China-based AI lab DeepSeek has launched its latest open-weight model, DeepSeekMath-V2, which is now available under the Apache 2.0 license.
According to the AI lab, the model delivers strong theorem-proving capabilities in mathematics and has achieved gold-level performance in the International Mathematics Olympiad (IMO) 2025.
The model successfully solved 5 out of the 6 problems at IMO 2025. “Imagine owning the brain of one of the world’s top mathematicians for free,” said Clement Delangue, co-founder and CEO of Hugging Face, in a post on X.
He added that, to his knowledge, no existing chatbot or API currently provides access to an IMO 2025 gold-medalist model.
In July, advanced models from Google DeepMind’s Gemini series and an experimental reasoning model from OpenAI also reached gold status on the IMO 2025 benchmark. Similar to DeepSeek’s latest model, both systems solved 5 out of the 6 problems, making them the first AI models to achieve gold-level scores.
The IMO is widely considered the world’s most challenging high-school mathematics competition. In the 2025 edition, only 72 of the 630 participating students earned gold medals.
Beyond its IMO 2025 performance, DeepSeekMath-V2 also excelled in China’s most challenging national contest, the China Mathematical Olympiad (CMO), and delivered near-perfect results on the undergraduate-level Putnam exam.
DeepSeek noted that on the 2024 Putnam exam one of the most prestigious undergraduate mathematics competitions the model fully solved 11 of the 12 problems and answered the remaining one with only minor errors, earning a score of 118 out of 120 and surpassing the top human score of 90.
DeepSeek contends that while recent AI models perform well on math benchmarks such as AIME and HMMT, they often fall short in demonstrating strong underlying reasoning.
Many mathematical tasks, such as theorem proving, demand rigorous step-by-step reasoning rather than simple numerical answers, making final-answer-based evaluation insufficient.
To overcome this limitation, DeepSeek highlights the importance of models capable of evaluating and improving their own reasoning. The team notes that “self-verification is particularly important for scaling test-time compute, especially for open problems without known solutions.
For context, test-time compute refers to using substantial computational resources during inference not training to allow the model to reason more deeply, explore multiple solution paths, and refine its final answer.

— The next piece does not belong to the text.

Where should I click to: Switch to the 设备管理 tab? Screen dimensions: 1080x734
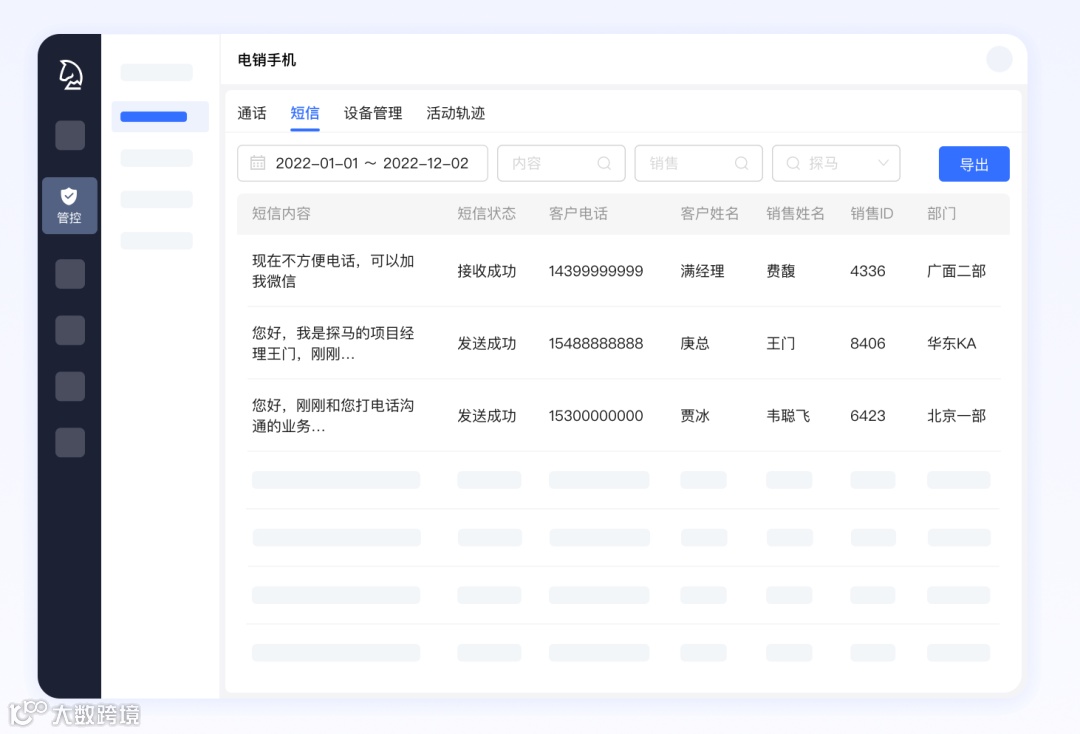click(372, 113)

DeepSeek’s method involves training a dedicated verifier that evaluates the quality of proofs rather than final answers. This verifier then guides a separate proof-generation model, which is rewarded only when it identifies and corrects its own mistakes never for concealing them.
As the paper describes, they “train a proof generator using the verifier as the reward model, encouraging it to detect and fix as many issues as possible in its own proofs before finalising them.

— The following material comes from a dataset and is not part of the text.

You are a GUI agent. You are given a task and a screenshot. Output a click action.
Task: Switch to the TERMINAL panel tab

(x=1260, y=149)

To avoid overfitting to its own verification system, DeepSeek continuously increases the difficulty of the checking process.
It achieves this by allocating more computational resources and automatically labeling challenging proofs, allowing the verifier to evolve in tandem with the generator.
According to the team, this approach “allows them to scale verification compute to automatically label new, hard-to-verify proofs, generating training data that further enhances the verifier.
The model’s weights are available for download on Hugging Face. That’s democratisation of AI and knowledge at its best, literally,” said Delangue.
DeepSeek gained attention after releasing a low-cost, open-source model that competed with US AI systems. Its launch of the DeepSeek-R1 reasoning model raised questions about whether open models could challenge the commercial advantage of closed systems, briefly unsettling investor confidence in AI leaders like NVIDIA.